在本发明的系统中，该系统在一定电压下运行从而使得颗粒被捕获在超声驻波中，即，保持在固定的位置。颗粒沿着很好限定的捕获线集中排列，这些捕获线分开半个波长。在每个波节面中，颗粒被捕获在最小声辐射势能处。声辐射力的轴向分力驱动具有正对比系数的颗粒向声压波节面移动，而具有负对比系数的颗粒被驱动为向声压波腹平面移动。声辐射力的径向或横向分力为捕获颗粒的力。声辐射力的径向或横向分力与声辐射力的轴向分力具有相同的数量级。如上文所述，可以通过将换能器驱动为高阶模态来提高横向力，这种高阶模态与其中晶体像具有均匀位移的活塞那样有效移动的振动形式不同。声压与换能器的驱动电压成比例。电能与电压的平方成比例。

在一些实施例中，驱动换能器的脉冲电压信号可以具有正弦、矩形、锯齿或三角波形；并且频率为500kHz至10MHz。脉冲电压信号可以用脉冲宽度调制驱动，这产生任何所需的波形。脉冲电压信号还可以具有振幅或频率调制启动/停止能力以消除流(streaming)。

换能器的尺寸、形状和厚度决定了换能器在不同激发频率下的位移，这进而影响了分离效果。通常，换能器在接近厚度共振频率(半波长)的频率下运行。换能器位移梯度通常导致更多的用于捕获颗粒的位置。
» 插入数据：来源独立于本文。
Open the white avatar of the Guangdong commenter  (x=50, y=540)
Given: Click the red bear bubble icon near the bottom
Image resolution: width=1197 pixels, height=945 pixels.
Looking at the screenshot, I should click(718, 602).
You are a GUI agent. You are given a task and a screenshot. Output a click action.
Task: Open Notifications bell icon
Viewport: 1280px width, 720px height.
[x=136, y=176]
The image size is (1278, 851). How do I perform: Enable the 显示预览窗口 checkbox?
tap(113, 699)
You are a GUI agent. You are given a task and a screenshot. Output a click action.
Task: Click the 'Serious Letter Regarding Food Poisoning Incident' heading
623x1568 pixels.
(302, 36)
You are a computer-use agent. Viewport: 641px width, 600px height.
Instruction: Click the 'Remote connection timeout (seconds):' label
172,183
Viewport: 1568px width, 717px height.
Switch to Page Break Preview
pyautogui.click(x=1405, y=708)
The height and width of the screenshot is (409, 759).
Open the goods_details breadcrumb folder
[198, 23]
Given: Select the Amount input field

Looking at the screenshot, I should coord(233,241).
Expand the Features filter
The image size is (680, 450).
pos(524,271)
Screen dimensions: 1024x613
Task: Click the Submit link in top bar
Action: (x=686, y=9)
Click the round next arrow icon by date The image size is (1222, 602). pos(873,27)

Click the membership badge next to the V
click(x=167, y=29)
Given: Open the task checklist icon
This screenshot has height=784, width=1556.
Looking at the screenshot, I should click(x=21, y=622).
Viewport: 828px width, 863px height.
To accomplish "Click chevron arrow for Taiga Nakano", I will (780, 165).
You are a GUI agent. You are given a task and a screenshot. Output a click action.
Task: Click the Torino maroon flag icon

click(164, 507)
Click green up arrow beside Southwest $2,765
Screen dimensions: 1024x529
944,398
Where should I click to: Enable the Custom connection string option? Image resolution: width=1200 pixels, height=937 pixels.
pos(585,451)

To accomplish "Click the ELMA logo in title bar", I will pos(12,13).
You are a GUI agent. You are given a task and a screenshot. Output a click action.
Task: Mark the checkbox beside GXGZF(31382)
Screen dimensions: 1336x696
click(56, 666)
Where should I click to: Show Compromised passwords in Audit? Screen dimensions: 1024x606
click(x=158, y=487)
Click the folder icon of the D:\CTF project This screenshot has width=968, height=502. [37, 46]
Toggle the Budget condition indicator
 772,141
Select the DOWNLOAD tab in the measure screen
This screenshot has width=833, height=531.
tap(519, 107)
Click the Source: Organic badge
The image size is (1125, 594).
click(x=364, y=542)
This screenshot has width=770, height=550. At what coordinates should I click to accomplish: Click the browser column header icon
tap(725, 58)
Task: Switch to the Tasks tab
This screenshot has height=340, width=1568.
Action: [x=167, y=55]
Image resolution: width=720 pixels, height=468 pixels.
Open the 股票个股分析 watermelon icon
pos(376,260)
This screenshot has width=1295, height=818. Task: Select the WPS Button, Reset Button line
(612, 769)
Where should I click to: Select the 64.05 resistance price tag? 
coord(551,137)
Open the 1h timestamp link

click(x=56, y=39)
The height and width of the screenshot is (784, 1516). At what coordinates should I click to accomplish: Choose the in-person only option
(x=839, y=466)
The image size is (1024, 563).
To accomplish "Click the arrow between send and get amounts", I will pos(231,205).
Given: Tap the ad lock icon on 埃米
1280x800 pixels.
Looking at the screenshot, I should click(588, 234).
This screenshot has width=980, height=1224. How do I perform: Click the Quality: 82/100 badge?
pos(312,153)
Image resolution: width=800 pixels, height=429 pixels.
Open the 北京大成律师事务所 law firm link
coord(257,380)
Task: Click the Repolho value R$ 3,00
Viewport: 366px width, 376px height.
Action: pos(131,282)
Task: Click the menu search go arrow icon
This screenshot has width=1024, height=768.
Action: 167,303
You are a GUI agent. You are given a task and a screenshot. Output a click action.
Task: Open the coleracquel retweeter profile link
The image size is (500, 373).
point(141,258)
高阶模位移在声场中在所有方向上生成具有强梯度的三维声驻波，由此在所有方向上产生相等的强声学辐射力，这导致了多个捕获线，其中捕获线的数目与换能器的特定的模态有关。

为了研究换能器位移特性曲线对声学捕获力和分离效果的影响，使用1”×1”正方形换能器重复进行实验10次，其中除了激发频率以外所有条件均相同。将10个连续的声共振频率(图8中以被圈起来的数字1-9和字母A示出)用作激发频率。条件为：实验持续时间30分钟，1000ppm油浓度的约5微米SAE-30油液滴，流速500毫升/分钟，输入功率20W。由于油比水致密，并且能够利用声致泳动从水中分离，因此使用了油液滴。

图8示出当在含有油液滴的水柱中运行时所测量的换能器的作为在2.2MHz换能器共振附近的频率的函数的电阻抗振幅。换能器电阻抗的最小值对应水柱的声共振，并且其代表用于运行的可能的频率。数值模拟表明，换能器位移特性曲线在这些声共振频率处变化显著，由此直接影响声驻波和所得捕获力。由于该换能器在接近其厚度共振下运行，因此电极表面的位移是本质上异相的。换能器电极的典型位移是不均匀的，并且根据激发频率改变。作为一个例子，在一个激发频率下，产生了单行被捕获的油液滴，位移在电极的中间具有单一最大值，在换能器边缘附近具有最小值。在另一个激发频率下，换能器特性曲线具有多个最大值，这导致产生多行受捕获的油液滴。更高阶的换能器位移模式导致更高的捕获力以及多个稳定的被捕获的油液滴捕获线。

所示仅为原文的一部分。